The man responsible is Piers Gough, who has, as he says himself, a reputation for a "rather raunchy" sort of architecture. Fifty years old this year, he was a student at London's Architectural Association in the late 1960s, which was when he first started thinking of his sensibility as Pop. He and his firm, CZWG, are famous for using a lot of colour in their buildings, and unexpected shapes and allusions - shiny blue and a statue of a shire horse at the curvy Circle flats in Bermondsey, shiny greeny-blue and a striking wedge shape at the popular and prize-winning Westbourne Grove public toilets. He's never done a gallery before, although he was shortlisted for the National Gallery's Sainsbury Wing 11 years ago. (The Sainsbury brothers were apparently "freaked out" by his plan to paper an entire gallery in gold leaf, and that was that.)

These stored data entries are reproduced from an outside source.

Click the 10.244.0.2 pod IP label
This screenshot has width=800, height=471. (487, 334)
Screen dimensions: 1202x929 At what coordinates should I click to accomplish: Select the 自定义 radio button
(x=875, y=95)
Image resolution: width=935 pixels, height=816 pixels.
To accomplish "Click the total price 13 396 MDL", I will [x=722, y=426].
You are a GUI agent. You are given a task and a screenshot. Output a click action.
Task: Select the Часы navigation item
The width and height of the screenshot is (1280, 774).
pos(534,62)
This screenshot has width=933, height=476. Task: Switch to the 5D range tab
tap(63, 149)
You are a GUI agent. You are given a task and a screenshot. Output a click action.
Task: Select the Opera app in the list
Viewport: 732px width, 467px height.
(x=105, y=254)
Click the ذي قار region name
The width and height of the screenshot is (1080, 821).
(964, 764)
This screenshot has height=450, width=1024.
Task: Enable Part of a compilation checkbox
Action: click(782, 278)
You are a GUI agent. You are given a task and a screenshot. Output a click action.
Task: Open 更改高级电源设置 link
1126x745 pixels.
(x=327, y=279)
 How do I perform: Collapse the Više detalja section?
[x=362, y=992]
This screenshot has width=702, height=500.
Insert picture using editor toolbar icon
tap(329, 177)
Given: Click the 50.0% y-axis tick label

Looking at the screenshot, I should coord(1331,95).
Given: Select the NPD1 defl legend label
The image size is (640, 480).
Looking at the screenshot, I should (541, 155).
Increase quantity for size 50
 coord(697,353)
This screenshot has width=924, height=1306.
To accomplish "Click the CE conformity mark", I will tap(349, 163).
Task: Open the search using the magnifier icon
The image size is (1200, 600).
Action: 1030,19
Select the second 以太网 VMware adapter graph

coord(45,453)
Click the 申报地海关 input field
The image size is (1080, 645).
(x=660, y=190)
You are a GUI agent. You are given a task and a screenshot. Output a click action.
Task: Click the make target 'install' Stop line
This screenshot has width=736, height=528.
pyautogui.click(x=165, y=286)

Though his work is clearly witty and mischievous, Gough is a serious avant-garde designer and urban campaigner, utterly opposed to the blandness of Prince Charles. He's Pop without being populist, if to be populist means giving people what they think they want without encouraging them to think their preconceptions through. And he's a gifted verbal communicator who likes to maintain a strong public profile. All these things make him a perfect choice for rejigging the previously dull and worthy Duveen Wing of the NPG.
There are important pieces in the NPG's Victorian and Early 20th Century galleries. But fundamentally, the NPG is about famous and familiar likenesses before it is about fine art. That, as Gough says, gives a designer an unusual freedom with his imagination. It's a freedom he has used to the full. The idea of the glass boxes is, he says, that they should "people the gallery with pictures". "It's like being at a cocktail party, seeing people through people and so on." This, of course, is exactly how we tend to go round the NPG anyway, making a beeline for the chaps we know already, strik-ing up the odd new acquaintance as we go on our way. It's nice to have this friendly philis-tinism so acknowledged. And it's nice to be made to think through a gallery's social and aesthetic function.
And there's another function that Gough's installations make you think about a little: the gallery as mausoleum, peopled by floating early 20th- century ghosts. A chevron-slotted ceiling holds spotlights focused to hit exhibits and nothing but the exhibits. In blunt contradiction to the modernist associations of all the glass and hardware, the walls are papered in a dull-grey silk. It's more disconcerting than you'd expect to glimpse a painting's reverse side when you weren't meaning to. The shiver you get from seeing something usually hidden reminded me a little of the shock I felt when I first saw the Pompidou Centre, with all those digestive innards crawling openly across its front.
The glass boxes, together with a new hanging system and some curiously kitchen-unit-like wooden shutters for the Victorian gallery, have cost the NPG pounds 1.2m. That's peanuts in gallery-renovation terms, but then again, the job hasn't involved any structural work. Will Gough's system still be there in a decade? Or will its emphatic conceptual-artiness, in the long term, prove a bit much? You know you're entering the Goughland part of the gallery, incidentally, when you come across an upside-down triangle of Victorian busts arranged in 6-5-4 formation. And you can decide for yourself which you find the odder: the busts themselves, or the curious installation of which they have been made a part.
NPG, WC2 (0171 306 0055). Admission free. Piers Gough will be discussing his designs with NPG director Charles Saumarez Smith, 12 Nov, 7.15pm; tickets pounds 10 in advance.